If your dad's response is because you've been dishonest or broken rules before then you'll first need to gain trust back.
In any case, I'll continue as if you've been a responsible daughter. I think it's unreasonable that you cannot have a boyfriend but your dad is going to have a hard time keeping you from dating until AFTER college. Having a boyfriend is part of growing up and going through break-ups etc helps you mature. Maybe you need to talk to your dad and explain you'd like to have a boyfriend but you understand there will be boundaries.
If seems from your note that you're not allowed to have friends over. Does this mean no friends anytime? weeknights? etc. Maybe he feels that you should be spending family time and that friends and a boyfriend take away from that. I think you should explain that you want to have friends come over but you're responsible enough to plan their visits around your families schedule. Obviously, it'd be rude if you always have friends dropping in without asking your family first. Explain that you understand this and that there must be time each week that it'd be acceptable to have friends visit.
Same for a boyfriend, maybe suggesting that all your time with a boy doesn't have to be spent out on dates alone. Suggest that a boyfriend can come watch a movie with you at the house or you can go to the mall with a group of friends and maybe he'll be more comfortable.

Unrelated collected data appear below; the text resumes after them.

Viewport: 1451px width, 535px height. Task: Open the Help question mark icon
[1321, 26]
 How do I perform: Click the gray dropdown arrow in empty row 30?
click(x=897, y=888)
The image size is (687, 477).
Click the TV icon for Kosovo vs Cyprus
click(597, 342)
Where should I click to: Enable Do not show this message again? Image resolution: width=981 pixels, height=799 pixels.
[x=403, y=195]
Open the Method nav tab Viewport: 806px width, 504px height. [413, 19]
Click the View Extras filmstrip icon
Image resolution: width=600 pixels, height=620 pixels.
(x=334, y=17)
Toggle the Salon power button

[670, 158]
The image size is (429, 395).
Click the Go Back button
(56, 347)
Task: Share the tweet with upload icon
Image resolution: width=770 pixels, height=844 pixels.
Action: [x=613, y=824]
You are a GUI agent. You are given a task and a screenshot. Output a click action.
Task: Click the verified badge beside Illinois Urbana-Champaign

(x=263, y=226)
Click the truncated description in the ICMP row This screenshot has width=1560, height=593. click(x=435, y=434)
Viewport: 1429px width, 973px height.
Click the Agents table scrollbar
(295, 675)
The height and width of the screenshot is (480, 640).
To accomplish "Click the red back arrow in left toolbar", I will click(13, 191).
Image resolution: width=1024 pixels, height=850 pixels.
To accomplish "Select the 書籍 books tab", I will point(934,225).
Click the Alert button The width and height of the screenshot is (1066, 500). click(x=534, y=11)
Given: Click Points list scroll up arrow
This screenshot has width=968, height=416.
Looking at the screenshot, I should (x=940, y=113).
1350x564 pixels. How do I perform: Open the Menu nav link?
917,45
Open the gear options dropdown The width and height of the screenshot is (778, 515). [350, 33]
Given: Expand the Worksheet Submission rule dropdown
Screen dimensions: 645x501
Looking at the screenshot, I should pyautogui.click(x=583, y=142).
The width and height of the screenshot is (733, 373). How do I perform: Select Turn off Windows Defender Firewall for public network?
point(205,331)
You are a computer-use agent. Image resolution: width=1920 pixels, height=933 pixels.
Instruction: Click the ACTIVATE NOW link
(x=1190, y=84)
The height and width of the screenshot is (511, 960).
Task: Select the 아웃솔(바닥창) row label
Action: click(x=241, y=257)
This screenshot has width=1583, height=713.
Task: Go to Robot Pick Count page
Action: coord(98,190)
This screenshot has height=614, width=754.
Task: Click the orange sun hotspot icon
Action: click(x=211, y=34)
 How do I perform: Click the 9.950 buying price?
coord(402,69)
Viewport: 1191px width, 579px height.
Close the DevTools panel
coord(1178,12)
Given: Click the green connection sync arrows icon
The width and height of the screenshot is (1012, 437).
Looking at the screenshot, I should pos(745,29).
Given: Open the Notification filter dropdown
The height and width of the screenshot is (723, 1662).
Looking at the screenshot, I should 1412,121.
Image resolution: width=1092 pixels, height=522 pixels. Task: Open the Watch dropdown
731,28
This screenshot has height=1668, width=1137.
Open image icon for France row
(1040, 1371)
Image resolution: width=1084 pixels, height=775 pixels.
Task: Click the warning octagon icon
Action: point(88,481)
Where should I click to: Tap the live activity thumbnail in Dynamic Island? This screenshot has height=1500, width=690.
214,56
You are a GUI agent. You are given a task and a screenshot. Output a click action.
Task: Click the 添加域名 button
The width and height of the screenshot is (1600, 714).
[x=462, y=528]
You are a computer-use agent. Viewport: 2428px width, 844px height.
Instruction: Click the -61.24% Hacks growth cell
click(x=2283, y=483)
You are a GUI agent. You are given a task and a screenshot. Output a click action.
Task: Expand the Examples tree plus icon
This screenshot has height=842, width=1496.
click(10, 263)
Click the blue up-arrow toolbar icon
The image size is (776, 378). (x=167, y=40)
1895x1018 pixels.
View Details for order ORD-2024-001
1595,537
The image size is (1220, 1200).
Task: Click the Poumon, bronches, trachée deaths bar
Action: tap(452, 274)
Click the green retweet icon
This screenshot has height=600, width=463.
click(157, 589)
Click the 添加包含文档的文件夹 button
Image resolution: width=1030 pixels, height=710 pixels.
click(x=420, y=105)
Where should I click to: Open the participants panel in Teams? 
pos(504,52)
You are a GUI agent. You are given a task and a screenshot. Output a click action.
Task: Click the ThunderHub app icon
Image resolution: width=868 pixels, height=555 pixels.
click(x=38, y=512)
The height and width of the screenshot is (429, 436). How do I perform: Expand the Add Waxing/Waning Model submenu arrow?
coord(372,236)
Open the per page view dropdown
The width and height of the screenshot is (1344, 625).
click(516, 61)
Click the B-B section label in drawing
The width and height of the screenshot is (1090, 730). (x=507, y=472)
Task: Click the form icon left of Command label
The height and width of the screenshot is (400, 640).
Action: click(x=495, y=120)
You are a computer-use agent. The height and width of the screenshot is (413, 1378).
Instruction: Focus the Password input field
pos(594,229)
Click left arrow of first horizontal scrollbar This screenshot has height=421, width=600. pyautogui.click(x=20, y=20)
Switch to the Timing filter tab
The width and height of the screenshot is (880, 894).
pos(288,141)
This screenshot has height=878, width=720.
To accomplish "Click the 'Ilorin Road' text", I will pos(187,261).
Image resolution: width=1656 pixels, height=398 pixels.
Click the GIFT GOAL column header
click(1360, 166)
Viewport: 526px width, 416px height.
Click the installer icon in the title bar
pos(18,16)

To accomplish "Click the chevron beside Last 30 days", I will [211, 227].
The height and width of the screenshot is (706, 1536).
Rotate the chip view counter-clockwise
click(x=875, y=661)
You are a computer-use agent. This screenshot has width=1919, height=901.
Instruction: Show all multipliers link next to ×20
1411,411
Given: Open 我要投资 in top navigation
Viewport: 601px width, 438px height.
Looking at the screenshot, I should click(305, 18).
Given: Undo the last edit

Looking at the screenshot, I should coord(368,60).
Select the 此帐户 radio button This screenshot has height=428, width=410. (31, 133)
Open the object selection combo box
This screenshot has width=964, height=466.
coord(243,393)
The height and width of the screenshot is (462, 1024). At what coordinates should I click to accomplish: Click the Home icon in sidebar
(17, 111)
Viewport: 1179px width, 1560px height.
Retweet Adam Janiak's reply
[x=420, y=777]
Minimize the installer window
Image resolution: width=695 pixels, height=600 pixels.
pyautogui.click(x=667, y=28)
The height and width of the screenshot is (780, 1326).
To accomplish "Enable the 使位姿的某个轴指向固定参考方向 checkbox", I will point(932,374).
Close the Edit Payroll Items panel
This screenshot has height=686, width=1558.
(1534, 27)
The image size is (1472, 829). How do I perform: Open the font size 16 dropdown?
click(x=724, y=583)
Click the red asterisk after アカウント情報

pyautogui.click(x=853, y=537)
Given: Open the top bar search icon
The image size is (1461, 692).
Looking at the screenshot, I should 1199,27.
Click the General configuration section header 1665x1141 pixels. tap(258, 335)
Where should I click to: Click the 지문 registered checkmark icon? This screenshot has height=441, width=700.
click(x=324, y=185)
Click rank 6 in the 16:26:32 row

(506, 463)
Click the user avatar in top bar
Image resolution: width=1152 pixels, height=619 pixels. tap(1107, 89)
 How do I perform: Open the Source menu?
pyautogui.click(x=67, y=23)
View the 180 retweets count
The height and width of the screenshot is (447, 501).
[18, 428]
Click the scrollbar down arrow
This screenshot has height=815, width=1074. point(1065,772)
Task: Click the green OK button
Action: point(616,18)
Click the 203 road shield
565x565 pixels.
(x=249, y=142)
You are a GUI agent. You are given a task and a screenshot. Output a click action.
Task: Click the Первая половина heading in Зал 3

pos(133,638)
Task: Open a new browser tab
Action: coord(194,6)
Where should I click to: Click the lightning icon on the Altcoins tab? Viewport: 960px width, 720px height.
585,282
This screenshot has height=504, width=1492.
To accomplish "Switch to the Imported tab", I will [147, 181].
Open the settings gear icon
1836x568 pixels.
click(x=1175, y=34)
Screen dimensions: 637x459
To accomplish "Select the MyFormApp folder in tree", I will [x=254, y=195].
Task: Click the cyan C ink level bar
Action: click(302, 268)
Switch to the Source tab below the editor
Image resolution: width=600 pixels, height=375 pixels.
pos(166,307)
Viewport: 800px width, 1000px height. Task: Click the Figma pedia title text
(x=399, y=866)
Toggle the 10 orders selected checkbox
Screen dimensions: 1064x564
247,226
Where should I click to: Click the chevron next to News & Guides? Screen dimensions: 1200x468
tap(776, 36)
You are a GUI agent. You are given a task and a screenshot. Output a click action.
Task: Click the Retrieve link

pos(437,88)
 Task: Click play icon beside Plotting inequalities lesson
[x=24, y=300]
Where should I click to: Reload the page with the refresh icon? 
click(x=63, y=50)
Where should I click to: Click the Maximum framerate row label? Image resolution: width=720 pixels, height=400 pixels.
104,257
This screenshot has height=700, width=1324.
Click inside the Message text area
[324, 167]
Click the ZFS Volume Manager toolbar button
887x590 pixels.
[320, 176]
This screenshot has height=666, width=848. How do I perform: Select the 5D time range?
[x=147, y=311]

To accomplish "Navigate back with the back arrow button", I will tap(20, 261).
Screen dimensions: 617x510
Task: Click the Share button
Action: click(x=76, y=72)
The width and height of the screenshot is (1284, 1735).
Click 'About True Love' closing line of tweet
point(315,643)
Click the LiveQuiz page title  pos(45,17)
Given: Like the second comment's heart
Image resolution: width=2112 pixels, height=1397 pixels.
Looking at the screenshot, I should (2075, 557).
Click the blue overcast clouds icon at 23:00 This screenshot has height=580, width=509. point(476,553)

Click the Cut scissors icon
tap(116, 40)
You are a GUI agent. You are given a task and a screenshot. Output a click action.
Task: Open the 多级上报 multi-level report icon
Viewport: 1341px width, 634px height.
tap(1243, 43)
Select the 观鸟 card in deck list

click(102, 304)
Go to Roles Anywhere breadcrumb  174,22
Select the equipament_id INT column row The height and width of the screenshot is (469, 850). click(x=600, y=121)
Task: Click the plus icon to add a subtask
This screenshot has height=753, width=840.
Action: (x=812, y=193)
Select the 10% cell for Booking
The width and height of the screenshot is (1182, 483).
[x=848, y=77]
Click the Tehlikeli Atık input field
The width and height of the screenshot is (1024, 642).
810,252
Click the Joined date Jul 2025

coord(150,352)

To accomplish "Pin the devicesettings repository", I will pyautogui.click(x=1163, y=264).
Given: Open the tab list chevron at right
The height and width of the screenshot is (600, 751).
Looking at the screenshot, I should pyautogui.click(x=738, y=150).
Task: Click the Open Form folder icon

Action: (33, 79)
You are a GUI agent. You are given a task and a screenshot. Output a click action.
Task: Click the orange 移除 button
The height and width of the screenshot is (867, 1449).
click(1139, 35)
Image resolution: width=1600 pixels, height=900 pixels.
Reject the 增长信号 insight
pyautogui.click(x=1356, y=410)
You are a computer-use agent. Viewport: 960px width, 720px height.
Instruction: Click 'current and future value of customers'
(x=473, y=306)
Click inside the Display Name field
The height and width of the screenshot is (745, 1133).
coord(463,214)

As for the painting nails, hair straightening and hair dying. You should be allowed to grow up and dress like a woman. Maybe his concern is that makeup, etc is superficial. If all your peers are wearing makeup that can be very uncomfortable. Tell your dad that wearing makeup is a socially accepted practice and that you're not looking for crazy costume looking makeup but wearing mascara and coverup don't drastically alter your appearance but allow you to play up your natural beauty.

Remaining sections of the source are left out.